Esolen offers a timely and beautifully written analysis of pop-culture and a world where we 'flatten' the view of what it means to be men and women, we lose a vital focus on moral centring and values, we accept an impoverished view of childhood, and we replace love for lust, the thirst for the deep with the shallow and flood children's lives with banality instead of richness. This book will have non-Christian detractors, but it will also stimulate discussions concerning the loss of childhood and the place of the imagination not just in life but also in grasping something of the transcendental and an existence beyond this life. As Esolen reminds us:
The imagination opens out not principally to what it knows and finds familiar, but to what it does not know, what it finds strange, half hidden, robed with inaccessible light. The familiar too can be an object of wonder, but not by its familiarity... 

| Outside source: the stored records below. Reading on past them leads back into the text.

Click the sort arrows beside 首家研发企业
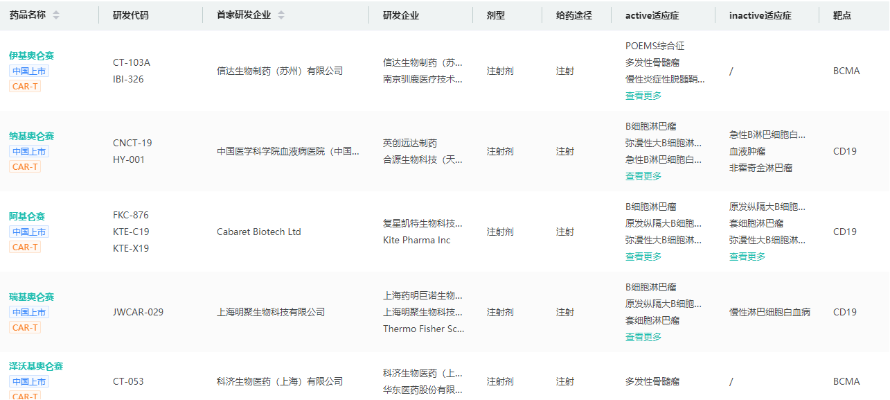The height and width of the screenshot is (400, 890). 281,15
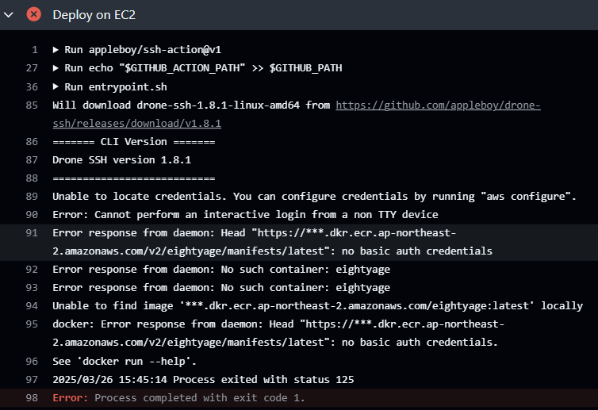Select log line number 1

35,50
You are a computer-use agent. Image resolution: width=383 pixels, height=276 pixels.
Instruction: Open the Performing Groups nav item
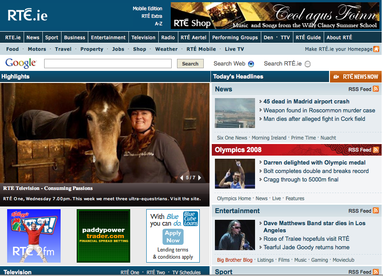pyautogui.click(x=235, y=37)
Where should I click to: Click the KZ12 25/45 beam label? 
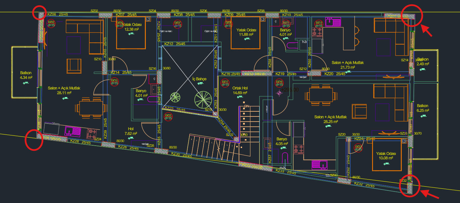[175, 44]
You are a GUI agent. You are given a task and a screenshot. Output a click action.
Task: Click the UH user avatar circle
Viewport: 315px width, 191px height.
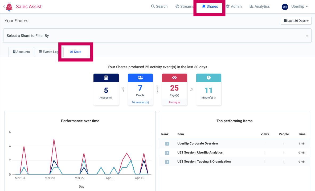point(285,7)
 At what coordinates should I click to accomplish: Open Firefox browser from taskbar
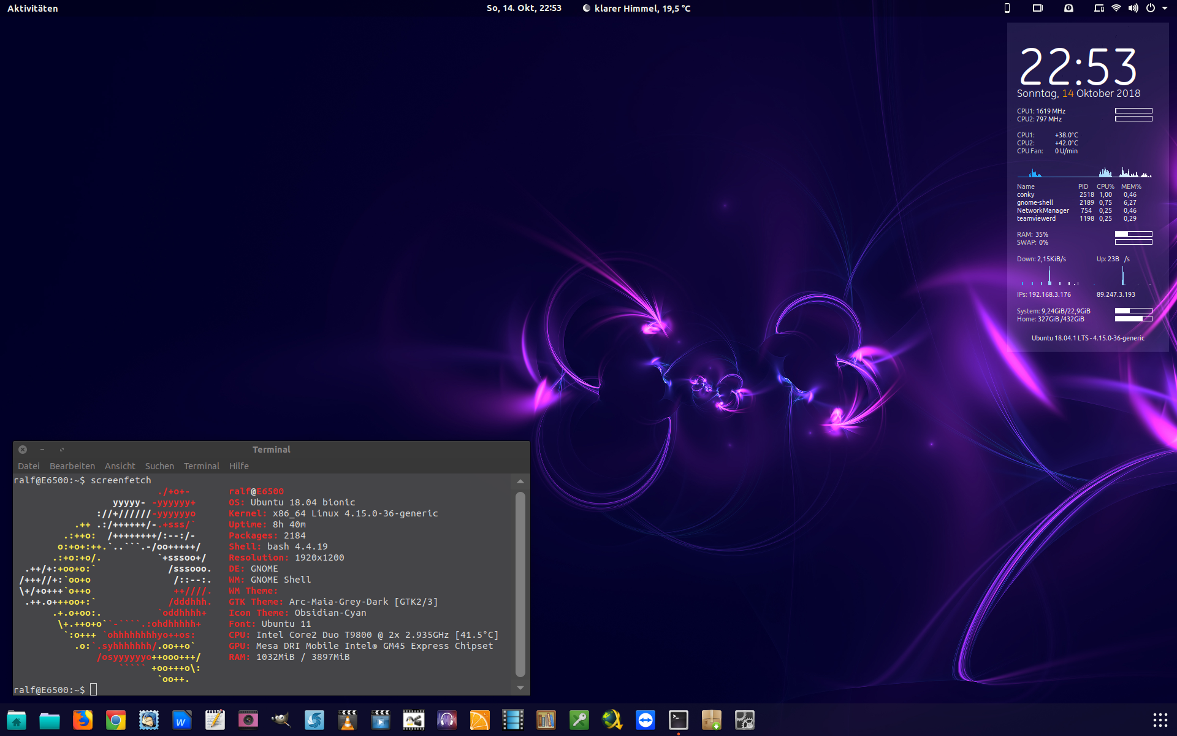click(x=82, y=719)
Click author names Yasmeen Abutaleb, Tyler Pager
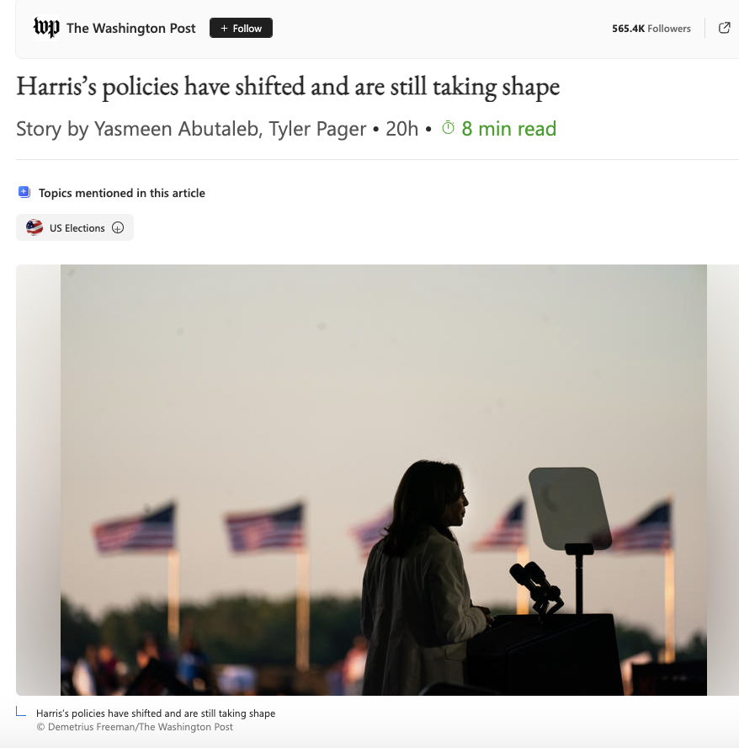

Some Other Practical Posts for Parents and Teachers Interested in the Imagination

1. 'The Importance of Simple Play' (HERE)

2. 'The Role of Adults in Children's Play' (HERE)

3. 'The Dangerous Book for Boys' (HERE)

4. 'Understanding and Developing Creativity' (HERE)


Greg T said...

Hi Trevor,

Thanks for this post. Being a parent of young children (or young-ish – how quickly they grow up!), this is a subject close to my heart. Most of Esolen’s suggestions seem excellent, and I am keen to read the book. A few observations in the meantime.
Point 2: While agreeing that excessive structure can have a stifling effect on the growing imagination of a child, structure in and of itself is not a bad thing, and can lead to pathways of imagination being explored which would be missed if the child’s time is not usefully employed (sitting around the house doing nothing for hours on end is usually not beneficial in itself: time is one of God’s gifts which (like all the others) can be used usefully, or not).
Point 8: While I certainly agree in principle that we should not teach our children that boys and girls are “just the same”, I’m not clear as to how this might have a deleterious effect on the development of the imagination (no doubt the book attempts to make this clear).
Point 9: I think with the mention of the “noise” and banality of TV, video games, etc, and the harmful effect they can have on the development of the imagination, he approaches the heart of the matter. My observation of my own children, and those of others, leads me to think that the modern world, with its apparent obsession with electronic media, has a lot to answer for. Trevor, you rightly suggest that technology “can expand the imagination”. Regrettably, it seems that in practice, the opposite is very often the case (we see many examples of this). There seems to be a challenge here for parents to proactively ensure that their children are not allowed unbridled freedom in this area, but rather are required to use such technology wisely and well.



Trevor Cairney said...

Hi Greg,

Thanks for your comment. I'm sorry it's taken so long to acknowledge it. I agree that structure can be very important for children but Esolen's point is a much more basic one. He is suggesting that modern life is characterised by one planned activity after another for many children. In school they face structure, after school they have timetables, weekends are taken up with planned sport, language schools, ballet etc etc. His point is that we need to give children space and time to explore interests on their terms.

His point 8 is perhaps the most poorly argued but in simple terms he is speaking against the tendency to treat boys and girls they same, to tell girls they can do anything a boy does and the failure to see that manhood and womanhood are different. He sees this as closing off opportunities.

I'm not quite as hard on technology as you are. Yes, misuse of technology and excessive use of gaming with doubtful content won't do much that is positive but technology has great potential to expand children's worlds.